3.3 S’agissant d’une interdiction de pénétrer dans un certain territoire concernant en particulier un ressortissant d'un État partie à l'ALCP, il faut que la personne concernée représente une menace d'une certaine gravité pour l'ordre et la sécurité publics de nature à la priver de son droit de demeurer en Suisse au sens de l'art. 5 Annexe I de l’ALCP (ATF 139 II 121 5.4 et les références citées). Ainsi, le recours par une autorité nationale à la notion d'« ordre public » pour restreindre cette liberté suppose, en dehors du trouble de l'ordre social que constitue toute infraction à la loi, l'existence d'une menace réelle et d'une certaine gravité affectant un intérêt fondamental de la société. La seule existence d'antécédents pénaux ne permet donc pas de conclure (automatiquement) que l'étranger constitue une menace suffisamment grave pour l'ordre et la sécurité publics. Il faut procéder à une appréciation spécifique du cas, portée sous l'angle des intérêts inhérents à la sauvegarde de l'ordre public, qui ne coïncide pas obligatoirement avec les appréciations à l'origine des condamnations pénales. Autrement dit, ces dernières ne sont déterminantes que si les circonstances les entourant laissent apparaître l'existence d'une menace actuelle et réelle et d'une certaine gravité pour l'ordre public (ATF 139 II 121 consid. 5.3 ; 136 II 5 consid. 4.2 ; 134 II 10 consid. 4.3).

→ Données

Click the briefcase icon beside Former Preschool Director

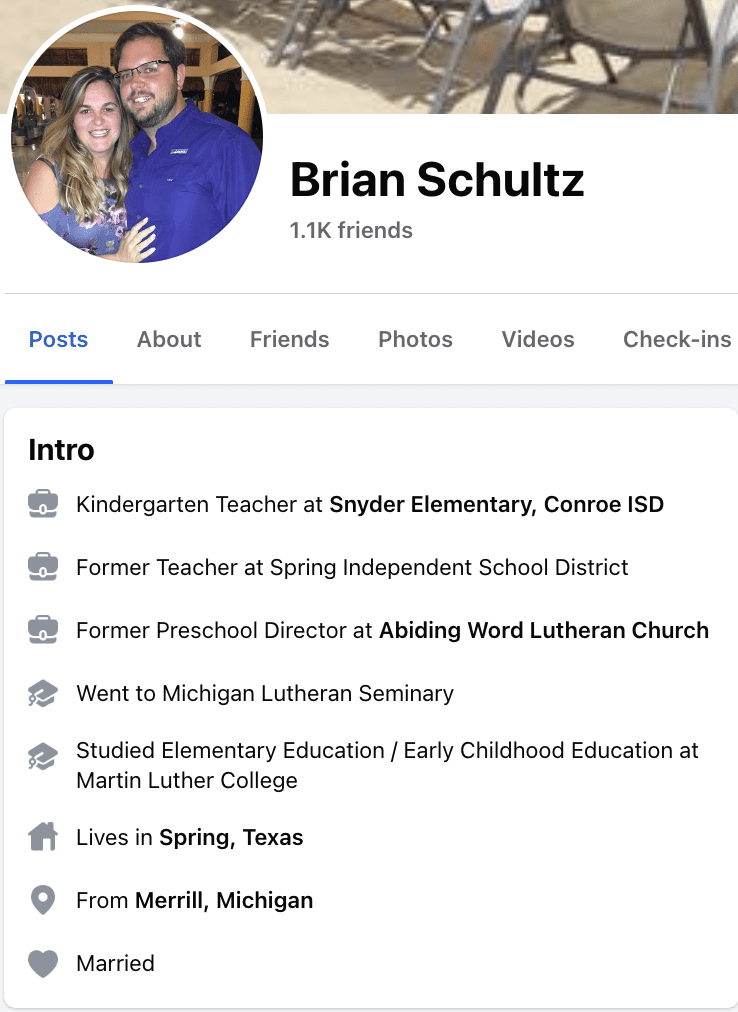point(43,631)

→ Exercices
- A) Les affirmations suivantes concordent-elles avec l'extrait sur l'ALCP ? Répondez par oui ou par non à chacune, en citant les mots décisifs de l'extrait. (i) Des antécédents pénaux suffisent à eux seuls pour conclure que l'étranger constitue une menace suffisamment grave. (ii) Le recours à la notion d'ordre public suppose une menace réelle affectant un intérêt fondamental de la société. (iii) L'appréciation du cas doit obligatoirement coïncider avec celles qui ont conduit aux condamnations pénales.
- B) Répondez aux questions suivantes d'après l'extrait sur l'ALCP.
(i) Quel article de l'Annexe I de l'ALCP est cité à propos du droit de demeurer en Suisse ?
(ii) Quel considérant de l'ATF 136 II 5 est mentionné ?
(iii) Comment doit être la menace pour l'ordre public pour que les condamnations pénales soient déterminantes ?
- C) Pouvez-vous poursuivre l'extrait sur l'ALCP à partir de l'endroit où il s'arrête ?

→ Réponses
- A)
(i) Non : « La seule existence d'antécédents pénaux ne permet donc pas de conclure (automatiquement) que l'étranger constitue une menace suffisamment grave pour l'ordre et la sécurité publics. »
(ii) Oui : « l'existence d'une menace réelle et d'une certaine gravité affectant un intérêt fondamental de la société »
(iii) Non : « qui ne coïncide pas obligatoirement avec les appréciations à l'origine des condamnations pénales »

- B)
(i) L'art. 5.
(ii) Le considérant 4.2.
(iii) Elle doit être actuelle et réelle, et d'une certaine gravité.

- C)
3.4 Aux termes de l'art. 74 al. 1 let. a LEI, l'autorité cantonale compétente peut enjoindre à un étranger de ne pas pénétrer dans une région déterminée notamment lorsque l’étranger n’est pas titulaire d’une autorisation de courte durée, d’une autorisation de séjour ou d’une autorisation d’établissement et trouble ou menace la sécurité et l’ordre publics.
3.5 L'art. 6 al. 3 LaLEtr prévoit que l'étranger peut être contraint à ne pas pénétrer dans une région déterminée, aux conditions prévues à l'art. 74 LEI, notamment à la suite d’une condamnation pour vol, brigandage, lésions corporelles intentionnelles, dommages à la propriété ou pour une infraction à la loi fédérale sur les stupéfiants et les substances psychotropes du 3 octobre 1951 (LStup - RS 812.121).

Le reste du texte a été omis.